The actual attacks upon institutionalism characteristic of certain quarters in our own times seem to me, indeed, to be very largely on a lower level. To some extent, to be sure, they are prompted by the impatience of an intense spirituality with things which are felt as hindrances in the way of free access of the individual human spirit to God. But largely, also, they appear, at least, to be inspired by different and inferior motives. Thus there is a widespread tendency to decry everything in the nature of institution, not so much on the ground that it is found to interfere with personal spirituality of temper, as on the ground that it is “childish” or “unreasonable.” Why, it is said, should I trouble, for example, to go to a church on set days and at set hours, to find God, when I am just as near Him every moment at home or in the fields? Why should I even have any special times of the day for private prayer, when God can be addressed by the human spirit at any moment? It would not, I believe, be unfair to say that most of the anti–institutionalists who urge these considerations are not persons of exceptionally high and ardent spirituality; more often, probably, they are worldly and indifferent. When a man declines to pray with the “congregation,” he does not most commonly decline with a view to making his prayer more intense and heart–felt; it is rather that he does not really feel any great need or desire to pray.14

There is also a position intermediate between that of the indifferentist and the passionately religious man of markedly individualist type. The one real function of religion, it is often said, is to promote the leading of a morally good life. The whole institutional side of a religion is valuable so far as it conduces to this end, but no further. And there is no close intrinsic connection between any part of it and the leading of a good life. Such connection as does actually exist is extrinsic and accidental, and it is chiefly those whose intelligence and reason are least developed who are “helped” in living a good life by institutional religion. It, with its apparatus of set times and places, prescribed forms and rites, may be temporarily allowed as a concession to the weak, but the aim of a rational piety should be to make men strong enough to live as they ought without such supports; a true and robust spirituality should be independent of them.
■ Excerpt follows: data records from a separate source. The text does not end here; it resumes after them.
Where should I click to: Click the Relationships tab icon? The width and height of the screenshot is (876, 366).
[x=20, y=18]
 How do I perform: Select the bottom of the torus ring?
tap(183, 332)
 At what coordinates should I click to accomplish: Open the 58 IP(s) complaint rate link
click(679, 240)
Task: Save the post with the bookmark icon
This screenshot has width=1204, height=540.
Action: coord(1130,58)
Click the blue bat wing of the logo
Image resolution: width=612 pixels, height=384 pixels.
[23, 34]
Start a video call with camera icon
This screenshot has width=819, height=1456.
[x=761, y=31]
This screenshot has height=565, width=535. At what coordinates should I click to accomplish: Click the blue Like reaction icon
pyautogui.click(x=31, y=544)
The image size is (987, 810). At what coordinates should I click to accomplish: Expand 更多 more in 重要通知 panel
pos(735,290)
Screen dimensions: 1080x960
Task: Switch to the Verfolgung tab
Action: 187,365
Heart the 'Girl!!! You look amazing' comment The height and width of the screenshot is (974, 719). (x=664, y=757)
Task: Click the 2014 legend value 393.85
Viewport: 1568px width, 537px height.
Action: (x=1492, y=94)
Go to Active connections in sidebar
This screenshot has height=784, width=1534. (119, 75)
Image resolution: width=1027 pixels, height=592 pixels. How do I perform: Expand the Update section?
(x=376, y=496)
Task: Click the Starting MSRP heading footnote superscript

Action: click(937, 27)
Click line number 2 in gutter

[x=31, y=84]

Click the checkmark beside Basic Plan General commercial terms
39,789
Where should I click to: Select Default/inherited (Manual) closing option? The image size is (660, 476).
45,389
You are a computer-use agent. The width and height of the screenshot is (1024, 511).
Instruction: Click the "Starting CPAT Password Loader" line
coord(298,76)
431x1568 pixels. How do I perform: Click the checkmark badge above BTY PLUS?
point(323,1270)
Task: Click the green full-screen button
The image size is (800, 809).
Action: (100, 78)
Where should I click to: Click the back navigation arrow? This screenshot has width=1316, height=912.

In large part this alleged irrationality and un–spirituality of the specifically institutional in the historical religions may fairly be regarded as disposed of by the general considerations on which we have been dwelling. But some further points suggested by the particular anti–institutional arguments just rehearsed seem to call for separate brief examination. In particular there are two widespread and mischievous mistakes which are between them responsible for a great deal of the present fashionable depreciation of what used to be called “religious observances”; though both these mistakes spring from misconception of the specific character of religion, they may seriously impair the inner life of naturally deeply religious souls.

(1) It is a complete mistake to find the sole value of religion for life in its instrumental services to morality. The reality of these services, and the extreme difficulty of attaining a high level of social or personal moral practice except under the influence of the “religious sanction”—by which I do not mean expectation of mere personal rewards and punishments—are facts patent and undeniable. But though religion, like art, may have, and when it is good religion will have, a morally ennobling effect, the effect is something different from its cause. To be religious is not the same thing as to try to be morally good, any more than to enjoy, or practise, art is to try to be morally good, though a man’s religion is not worth very much if it does not lead him to try earnestly to be virtuous. And it is a familiar fact of life that the persons who try most consciously to be morally good are by no means always those who respond most readily to “religious impressions,” while, on the other side, very real sensitiveness to the supernatural, like sensibility to beauty, is often found coexisting with grave moral weakness. It is still largely true that publicans and harlots—I do not mean ex–publicans and ex–harlots—can be much nearer to the kingdom of God than morally earnest Pharisees. The secret source of what is definitely religious in life is the vivid sense of creatureliness and the felt attitude of the creature towards its Creator, the experience of worship or devotion; and to adore is not the same thing as to cultivate moral betterment. To repeat what we have said so often already, morality which remains morality and nothing more is an attitude to that which ought to be; adoration and religion are attitudes to that which overpoweringly and tremendously is. To degrade worship into a mere instrument of moral improvement would be to make the same sort of mistake as that made when art is degraded into a mere vehicle of instruction.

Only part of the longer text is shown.